Boundary Layer Analysis of Non-Newtonian Nanofluid Flows with Heat and Mass Transfer over Stretching Surfaces

Abstract

The growing energy demand calls for advanced heat and mass transfer technologies in industrial and engineering applications. Conventional fluids with traditional enhancement methods often fall short in meeting these requirements. Nanofluids have shown promise in improving thermal performance. Considering the prevalence of non-Newtonian characteristics in practical systems, this dissertation investigates the heat and mass transfer behavior of non-Newtonian nanofluids flow under a range of physical influences, including MHD, thermal radiation, chemical reactions, Brownian motion, thermophoresis and porous media effects. Special attention is given to the influence of bioconvection, variable thermophysical properties, viscous dissipation, mixed convection, and heat source/sink. The governing PDEs are reduced into ODEs using similarity transformations and solved via spectral methods and MATLAB’s bvp4c solver. Validation against existing benchmarks and residual norm analyses confirm the accuracy of the numerical approaches. The study focuses on Carreau and Williamson nanofluids, as well as binary and ternary hybrid Maxwell nanofluids. Results indicate that shear-thickening Carreau fluids exhibit superior heat and mass transfer performance compared to their shear-thinning counterparts. In Williamson nanofluids, the inclusion of bioconvective microorganisms and Arrhenius activation energy elevate temperature and concentration distributions, respectively.
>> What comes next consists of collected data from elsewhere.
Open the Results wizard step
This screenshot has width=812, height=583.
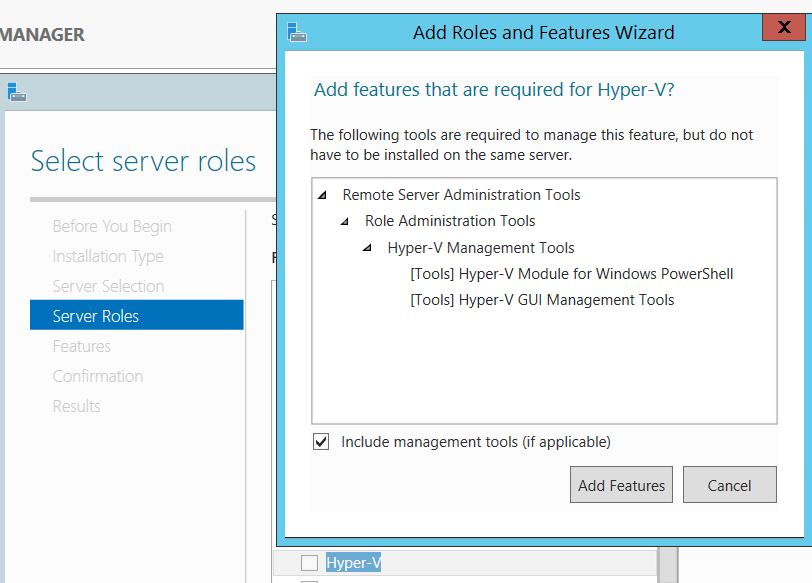(77, 406)
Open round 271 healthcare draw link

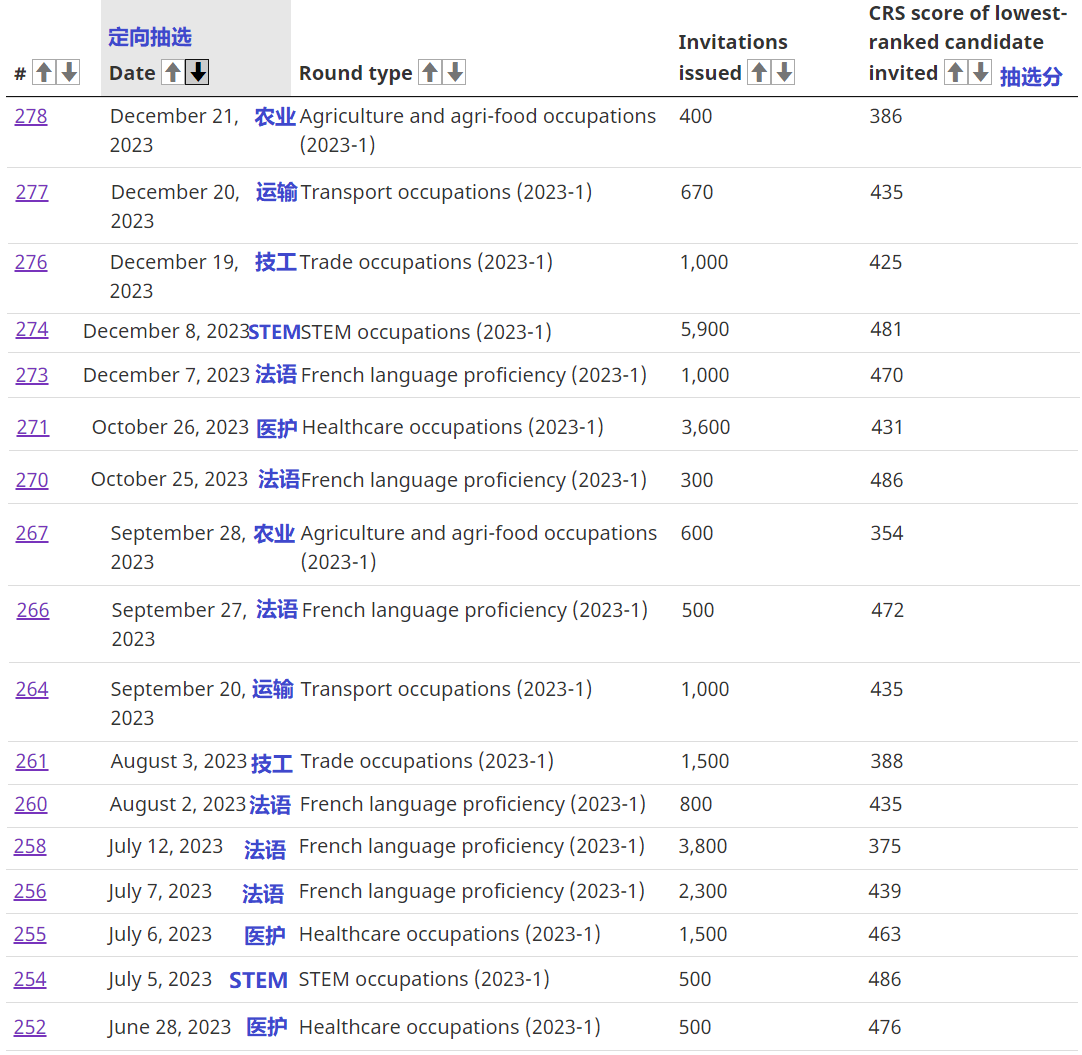(x=33, y=427)
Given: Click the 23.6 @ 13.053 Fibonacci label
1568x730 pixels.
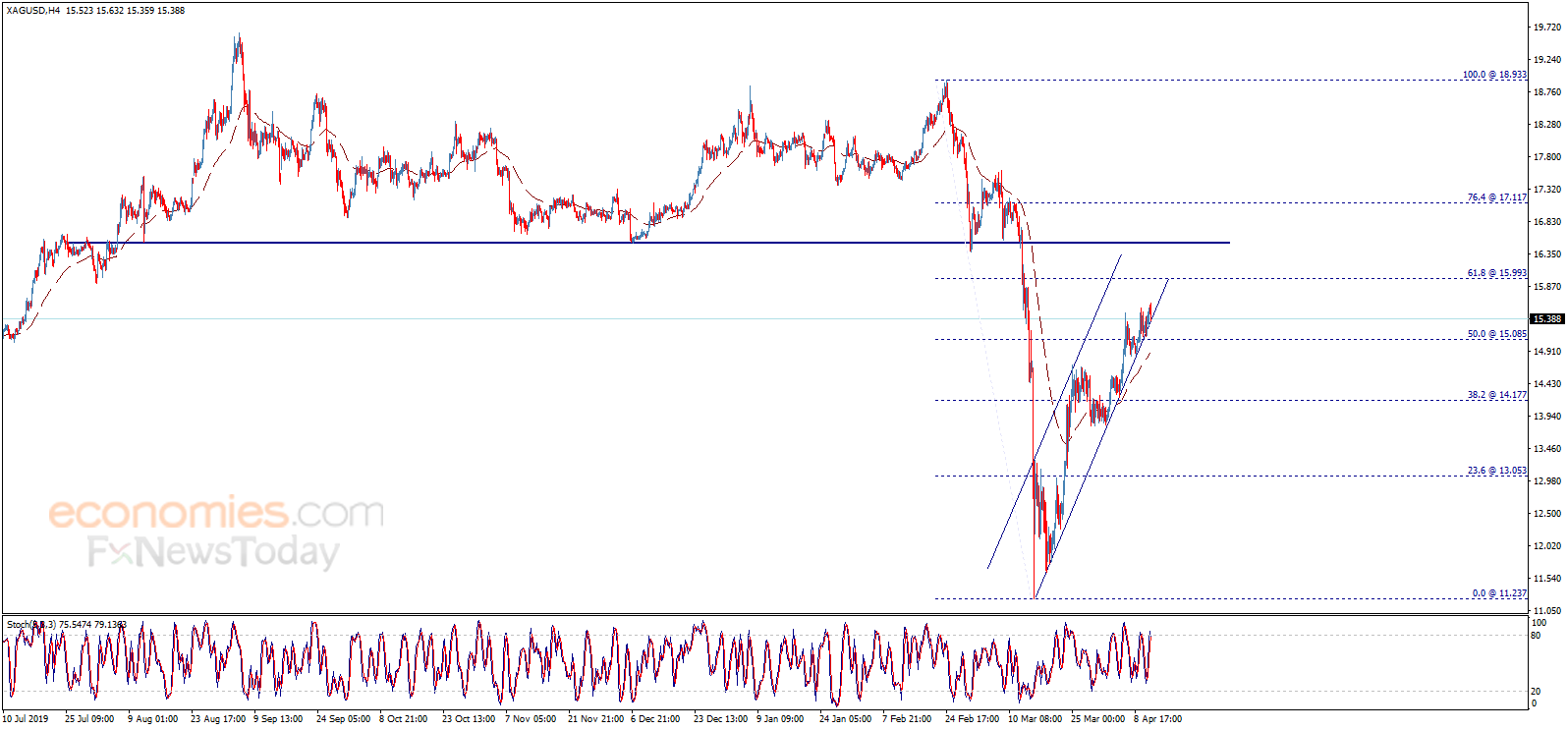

Moreover, thermal Biot numbers and non-Fickian fluxes substantially modulated the heat and mass transfer rates. Hybrid nanofluids flow analysis over rotating disk reveals that ternary hybrid nanofluid exhibits greater resistance to Lorentz and porous medium drag forces compared to binary hybrid nanofluid. Additionally, unsteady flow over a rotating cone reveals that variable thermal conductivity and solutal diffusivity enhance temperature and concentration under specified wall temperature and concentration conditions, but lead to reductions under specified thermosolutal flux conditions. This study advances the understanding of heat and mass transfer behavior in non-Newtonian nanofluids with practical relevance to diverse engineering and biomedical systems. Finally, based on the findings, recommendations for future research are proposed.